Quoted passage:

━━━━━━━━

Prometheus Metrics Reference
This page enumerates every custom metric that Cycles' reference servers expose on their Prometheus endpoints, along with tag definitions, cardinality guidance, and a sample scrape config. For the higher-level observability playbook (alert recipes, SLOs) see Monitoring and Alerting.
Cycles' Micrometer instrumentation uses dotted source names (cycles.*) which Prometheus rewrites to underscores with a _total suffix on scrape. Source names below are the raw Micrometer identifier; the Prometheus column is what you actually query and alert on.
Tenant-tag cardinality flag
Every counter tagged with tenant respects a shared toggle: cycles.metrics.tenant-tag.enabled (env CYCLES_METRICS_TENANT_TAG_ENABLED, default true) in both cycles-server and cycles-server-events. Deployments with many thousands of tenants can flip it to false to drop the per-tenant series and keep Prometheus cardinality bounded; drop it consistently across services so dashboards can share the same tag schema.
Null or blank tag values are normalised to the sentinel UNKNOWN. Missing tags would otherwise collapse series — making it look like traffic moved when the upstream data actually just got sparse.

━━━━━━━━

Information supplied:
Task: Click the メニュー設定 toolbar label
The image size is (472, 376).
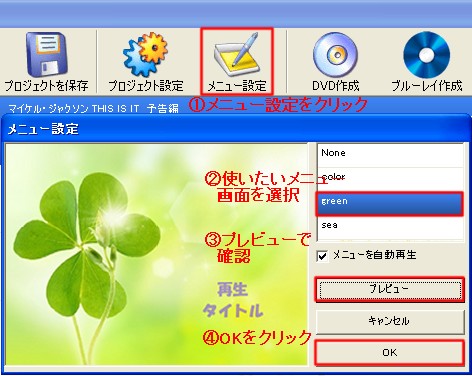Action: (237, 86)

━━━━━━━━

What you should do:
Return the portion of the Prometheus metrics reference from "Null or blank" to "just got sparse.", word for word. None of the material above is needed.

Response for this exercise:
Null or blank tag values are normalised to the sentinel UNKNOWN. Missing tags would otherwise collapse series — making it look like traffic moved when the upstream data actually just got sparse.